Thankfully, she did.
“For 10 years I was an absent mother, wife, sister, aunt, daughter… shame, guilt, and doubt told me I would never be anything besides an addict… but then I was introduced to Jesus at the Bethany House. There I learned that the Holy Spirit was my best friend, that I’m a new creation in Christ; my sins have been forgiven.”
Here she found the tools she needed to become free from her addiction, to start life over, and begin repairing her relationship with her family.
“Once I went into the mission, I started reunification. When I left my family, I had a 7-year-old daughter, a 10-year-old son, and a 17-year-old daughter. Now I had a 17-year-old daughter, a 20-year-old son, and a 27-year-old daughter. I had been through recovery before, but this was different. They could see I was a different mom.”
She was more than different; she was transformed. In fact, Sherry is currently celebrating her 14th year of sobriety! After graduating from the recovery program, she returned to give back as an employee in our Community Ministries Department.

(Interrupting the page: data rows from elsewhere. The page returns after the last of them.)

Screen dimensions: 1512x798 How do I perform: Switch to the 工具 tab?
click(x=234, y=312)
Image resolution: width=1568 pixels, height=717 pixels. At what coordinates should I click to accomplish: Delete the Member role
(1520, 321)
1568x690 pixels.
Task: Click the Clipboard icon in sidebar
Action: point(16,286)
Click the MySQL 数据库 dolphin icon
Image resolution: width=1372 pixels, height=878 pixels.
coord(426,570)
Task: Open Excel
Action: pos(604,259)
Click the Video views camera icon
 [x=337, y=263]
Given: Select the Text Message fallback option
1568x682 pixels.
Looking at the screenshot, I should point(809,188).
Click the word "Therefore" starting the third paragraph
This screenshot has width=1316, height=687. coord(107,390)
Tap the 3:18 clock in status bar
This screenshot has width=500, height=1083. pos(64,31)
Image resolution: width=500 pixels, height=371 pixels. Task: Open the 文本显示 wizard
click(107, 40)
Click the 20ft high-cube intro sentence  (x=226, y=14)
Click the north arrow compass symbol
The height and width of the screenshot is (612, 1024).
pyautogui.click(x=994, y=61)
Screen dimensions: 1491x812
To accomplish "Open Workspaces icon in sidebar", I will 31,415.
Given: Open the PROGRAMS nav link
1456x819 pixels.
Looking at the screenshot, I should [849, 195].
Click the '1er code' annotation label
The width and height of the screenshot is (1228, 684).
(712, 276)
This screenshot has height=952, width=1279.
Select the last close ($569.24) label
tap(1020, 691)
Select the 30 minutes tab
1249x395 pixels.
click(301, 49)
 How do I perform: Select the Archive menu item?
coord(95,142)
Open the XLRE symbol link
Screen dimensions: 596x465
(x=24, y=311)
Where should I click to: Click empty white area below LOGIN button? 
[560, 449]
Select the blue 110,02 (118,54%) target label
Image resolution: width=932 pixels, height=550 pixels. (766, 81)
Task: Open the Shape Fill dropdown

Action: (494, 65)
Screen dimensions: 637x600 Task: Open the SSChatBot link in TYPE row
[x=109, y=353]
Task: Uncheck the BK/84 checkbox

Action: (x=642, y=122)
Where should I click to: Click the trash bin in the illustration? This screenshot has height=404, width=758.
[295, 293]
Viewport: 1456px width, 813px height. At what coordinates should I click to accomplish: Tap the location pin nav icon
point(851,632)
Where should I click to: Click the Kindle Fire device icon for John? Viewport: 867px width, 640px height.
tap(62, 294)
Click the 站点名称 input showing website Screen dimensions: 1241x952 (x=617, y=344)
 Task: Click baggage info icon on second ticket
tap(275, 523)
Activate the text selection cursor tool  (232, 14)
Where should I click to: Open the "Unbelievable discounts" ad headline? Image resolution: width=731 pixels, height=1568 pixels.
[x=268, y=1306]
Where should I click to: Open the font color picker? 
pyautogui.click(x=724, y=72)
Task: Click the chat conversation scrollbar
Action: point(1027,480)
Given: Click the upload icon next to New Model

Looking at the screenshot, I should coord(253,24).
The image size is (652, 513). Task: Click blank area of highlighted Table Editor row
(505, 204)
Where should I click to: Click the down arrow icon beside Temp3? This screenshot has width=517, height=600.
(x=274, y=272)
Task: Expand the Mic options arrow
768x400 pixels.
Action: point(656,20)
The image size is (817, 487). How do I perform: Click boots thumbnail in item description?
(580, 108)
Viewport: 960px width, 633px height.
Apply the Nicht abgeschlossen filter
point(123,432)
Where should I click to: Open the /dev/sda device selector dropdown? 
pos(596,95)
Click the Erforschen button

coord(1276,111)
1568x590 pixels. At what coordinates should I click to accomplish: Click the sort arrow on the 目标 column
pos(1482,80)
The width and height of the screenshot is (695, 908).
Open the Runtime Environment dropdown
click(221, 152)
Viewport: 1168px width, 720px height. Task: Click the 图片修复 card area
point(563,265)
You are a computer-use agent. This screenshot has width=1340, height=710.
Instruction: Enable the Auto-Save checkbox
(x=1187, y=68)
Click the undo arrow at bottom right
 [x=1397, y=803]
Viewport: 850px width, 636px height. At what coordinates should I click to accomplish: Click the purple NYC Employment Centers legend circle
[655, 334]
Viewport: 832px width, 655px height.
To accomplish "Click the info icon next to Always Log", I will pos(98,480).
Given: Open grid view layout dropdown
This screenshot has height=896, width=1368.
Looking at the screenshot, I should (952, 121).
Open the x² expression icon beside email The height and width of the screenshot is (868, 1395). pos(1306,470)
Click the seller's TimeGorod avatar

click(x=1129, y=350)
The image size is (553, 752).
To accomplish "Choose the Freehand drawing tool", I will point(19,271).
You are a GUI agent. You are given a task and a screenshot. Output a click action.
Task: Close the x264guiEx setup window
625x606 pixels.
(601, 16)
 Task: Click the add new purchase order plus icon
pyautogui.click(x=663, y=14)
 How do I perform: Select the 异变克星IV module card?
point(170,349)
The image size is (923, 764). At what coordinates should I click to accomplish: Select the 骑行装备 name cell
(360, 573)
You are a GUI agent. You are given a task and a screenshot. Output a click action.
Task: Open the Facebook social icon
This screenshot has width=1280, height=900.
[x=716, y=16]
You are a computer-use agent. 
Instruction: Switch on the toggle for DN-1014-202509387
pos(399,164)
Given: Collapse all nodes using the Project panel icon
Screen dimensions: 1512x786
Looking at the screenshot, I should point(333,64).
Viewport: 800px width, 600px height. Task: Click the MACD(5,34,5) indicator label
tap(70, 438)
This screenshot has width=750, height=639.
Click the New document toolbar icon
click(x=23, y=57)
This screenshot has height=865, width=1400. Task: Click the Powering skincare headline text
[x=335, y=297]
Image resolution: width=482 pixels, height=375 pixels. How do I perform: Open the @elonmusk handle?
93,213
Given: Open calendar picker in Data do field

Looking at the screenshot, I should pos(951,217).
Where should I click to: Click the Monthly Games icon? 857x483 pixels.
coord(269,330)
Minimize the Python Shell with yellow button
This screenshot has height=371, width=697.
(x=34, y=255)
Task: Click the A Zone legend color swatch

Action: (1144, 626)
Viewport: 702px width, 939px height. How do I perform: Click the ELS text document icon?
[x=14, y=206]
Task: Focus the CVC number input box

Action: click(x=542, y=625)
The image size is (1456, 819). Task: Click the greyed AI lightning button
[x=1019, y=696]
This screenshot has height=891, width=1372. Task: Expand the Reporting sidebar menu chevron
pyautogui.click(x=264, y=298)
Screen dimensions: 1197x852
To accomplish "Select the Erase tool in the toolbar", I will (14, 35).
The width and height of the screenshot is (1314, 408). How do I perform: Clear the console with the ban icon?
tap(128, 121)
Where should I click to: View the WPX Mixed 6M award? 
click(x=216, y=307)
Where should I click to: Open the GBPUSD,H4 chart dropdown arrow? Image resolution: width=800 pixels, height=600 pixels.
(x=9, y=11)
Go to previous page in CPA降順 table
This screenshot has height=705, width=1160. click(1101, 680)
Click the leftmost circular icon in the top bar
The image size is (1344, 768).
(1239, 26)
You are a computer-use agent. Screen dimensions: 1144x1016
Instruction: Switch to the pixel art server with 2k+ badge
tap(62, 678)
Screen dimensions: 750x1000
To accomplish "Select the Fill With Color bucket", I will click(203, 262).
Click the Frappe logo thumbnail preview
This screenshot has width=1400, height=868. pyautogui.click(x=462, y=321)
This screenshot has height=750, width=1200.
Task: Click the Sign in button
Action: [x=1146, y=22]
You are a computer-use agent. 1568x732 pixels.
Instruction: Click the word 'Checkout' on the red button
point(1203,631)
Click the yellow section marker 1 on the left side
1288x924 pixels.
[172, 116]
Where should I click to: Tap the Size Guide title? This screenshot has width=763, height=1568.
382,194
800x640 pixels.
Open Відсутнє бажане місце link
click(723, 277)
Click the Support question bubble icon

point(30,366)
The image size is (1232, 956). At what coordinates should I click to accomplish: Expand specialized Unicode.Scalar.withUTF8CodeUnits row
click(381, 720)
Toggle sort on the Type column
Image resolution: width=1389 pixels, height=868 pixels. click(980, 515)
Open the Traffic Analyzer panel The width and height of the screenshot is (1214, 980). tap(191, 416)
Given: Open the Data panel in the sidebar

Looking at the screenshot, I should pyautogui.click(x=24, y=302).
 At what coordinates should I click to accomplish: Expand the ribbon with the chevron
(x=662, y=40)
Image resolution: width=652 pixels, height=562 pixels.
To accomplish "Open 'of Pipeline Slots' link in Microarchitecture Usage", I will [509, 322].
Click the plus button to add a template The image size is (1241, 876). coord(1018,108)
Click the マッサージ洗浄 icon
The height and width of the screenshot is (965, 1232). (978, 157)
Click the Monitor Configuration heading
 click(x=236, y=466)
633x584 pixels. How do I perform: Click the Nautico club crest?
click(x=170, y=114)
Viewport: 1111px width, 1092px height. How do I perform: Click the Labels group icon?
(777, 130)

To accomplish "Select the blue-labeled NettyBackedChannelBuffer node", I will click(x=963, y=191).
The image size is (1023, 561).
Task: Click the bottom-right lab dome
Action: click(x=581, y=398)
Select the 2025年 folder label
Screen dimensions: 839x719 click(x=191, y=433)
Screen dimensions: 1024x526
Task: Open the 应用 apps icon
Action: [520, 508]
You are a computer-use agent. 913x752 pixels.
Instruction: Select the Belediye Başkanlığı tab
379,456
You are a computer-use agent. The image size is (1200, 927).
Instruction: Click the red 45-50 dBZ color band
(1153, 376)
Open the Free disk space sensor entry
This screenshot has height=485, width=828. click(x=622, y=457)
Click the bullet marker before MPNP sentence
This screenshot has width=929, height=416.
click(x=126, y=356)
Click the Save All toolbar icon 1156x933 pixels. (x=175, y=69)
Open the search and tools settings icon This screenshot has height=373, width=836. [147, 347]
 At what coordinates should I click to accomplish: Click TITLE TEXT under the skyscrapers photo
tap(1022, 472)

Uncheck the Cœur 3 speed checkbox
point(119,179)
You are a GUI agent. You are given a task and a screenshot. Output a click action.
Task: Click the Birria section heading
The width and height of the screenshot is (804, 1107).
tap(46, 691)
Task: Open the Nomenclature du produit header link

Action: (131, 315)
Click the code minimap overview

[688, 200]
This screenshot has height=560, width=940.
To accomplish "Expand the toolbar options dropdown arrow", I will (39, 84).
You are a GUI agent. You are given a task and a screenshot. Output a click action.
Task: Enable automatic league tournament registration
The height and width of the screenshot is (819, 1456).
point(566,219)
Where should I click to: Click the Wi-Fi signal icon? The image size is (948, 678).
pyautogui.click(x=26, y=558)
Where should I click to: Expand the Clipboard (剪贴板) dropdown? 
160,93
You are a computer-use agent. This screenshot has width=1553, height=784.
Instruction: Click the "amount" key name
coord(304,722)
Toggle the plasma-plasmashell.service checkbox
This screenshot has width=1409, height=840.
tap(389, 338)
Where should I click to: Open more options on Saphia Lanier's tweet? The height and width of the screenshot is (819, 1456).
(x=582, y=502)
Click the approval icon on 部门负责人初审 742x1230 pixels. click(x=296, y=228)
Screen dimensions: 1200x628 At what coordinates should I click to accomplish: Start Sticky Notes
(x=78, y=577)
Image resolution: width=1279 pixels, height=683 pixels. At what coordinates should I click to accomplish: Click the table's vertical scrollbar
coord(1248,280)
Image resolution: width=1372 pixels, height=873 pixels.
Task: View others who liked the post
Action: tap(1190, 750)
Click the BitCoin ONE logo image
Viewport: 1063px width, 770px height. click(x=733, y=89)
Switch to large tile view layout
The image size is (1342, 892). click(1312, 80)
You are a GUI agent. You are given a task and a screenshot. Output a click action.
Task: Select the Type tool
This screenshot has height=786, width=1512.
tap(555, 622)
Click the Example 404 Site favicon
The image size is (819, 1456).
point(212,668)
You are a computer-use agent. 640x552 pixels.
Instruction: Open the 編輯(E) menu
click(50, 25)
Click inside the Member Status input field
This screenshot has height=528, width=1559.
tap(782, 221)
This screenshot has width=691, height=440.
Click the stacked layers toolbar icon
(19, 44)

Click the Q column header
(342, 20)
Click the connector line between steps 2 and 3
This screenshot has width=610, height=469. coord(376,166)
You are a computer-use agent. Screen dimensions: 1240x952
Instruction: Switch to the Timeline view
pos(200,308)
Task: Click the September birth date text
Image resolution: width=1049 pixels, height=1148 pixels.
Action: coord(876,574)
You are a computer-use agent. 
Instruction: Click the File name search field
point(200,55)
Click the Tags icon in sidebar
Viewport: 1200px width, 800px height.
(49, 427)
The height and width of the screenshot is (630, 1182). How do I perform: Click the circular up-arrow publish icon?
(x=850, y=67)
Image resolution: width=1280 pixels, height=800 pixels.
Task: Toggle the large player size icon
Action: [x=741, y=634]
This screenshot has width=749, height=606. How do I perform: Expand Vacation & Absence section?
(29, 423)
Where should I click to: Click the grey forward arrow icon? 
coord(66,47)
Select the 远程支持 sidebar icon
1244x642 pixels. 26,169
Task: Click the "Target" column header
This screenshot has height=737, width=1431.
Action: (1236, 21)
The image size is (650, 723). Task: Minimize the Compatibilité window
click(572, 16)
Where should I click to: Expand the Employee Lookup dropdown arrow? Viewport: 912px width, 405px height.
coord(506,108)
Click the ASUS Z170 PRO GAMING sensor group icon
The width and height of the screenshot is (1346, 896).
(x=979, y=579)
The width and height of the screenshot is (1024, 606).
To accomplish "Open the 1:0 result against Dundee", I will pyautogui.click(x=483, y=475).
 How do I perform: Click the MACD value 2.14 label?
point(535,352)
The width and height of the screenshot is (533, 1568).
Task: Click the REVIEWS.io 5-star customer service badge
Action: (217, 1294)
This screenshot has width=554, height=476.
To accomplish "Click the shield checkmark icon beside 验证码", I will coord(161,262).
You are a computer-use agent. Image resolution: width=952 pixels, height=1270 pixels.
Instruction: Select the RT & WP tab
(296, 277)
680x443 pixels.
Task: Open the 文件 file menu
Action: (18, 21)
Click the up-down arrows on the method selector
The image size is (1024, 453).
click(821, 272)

But that wasn’t all.
She went back to school, became a foster parent, and earned her Bachelor’s degree. Not long after, she received a special phone call from Roy Tullgren, our former Executive Director.
“The Gospel Rescue Mission Board was praying for new members and Roy called me up one day and said that he heard from God loud and clear that the next new member they were looking for was Sherry. He told me he had to clarify what he heard,” she laughs. “He asked God, ‘Sherry Clark?’ And he got a yes.”
Today, Sherry is the first Board Member at the Mission who has been through the recovery program.
“I love it. I love the Mission. I still attend chapel there with my church, Faith Christian Fellowship of Tucson. I sponsor ladies in recovery; I’m very involved. I believe in the Mission and I want to give back what was given to me. When I was asked to join the Board of Directors, I knew that was what God wanted me to do.”
From the streets to the Board of the foremost homeless outreach organization in Tucson, that’s the power of transformation! It’s the same power your support helps give each and every man, woman, and child who steps through our doors.
Even in uncertain times like these, the work goes on. Thank you for keeping transformation moving forward in Tucson!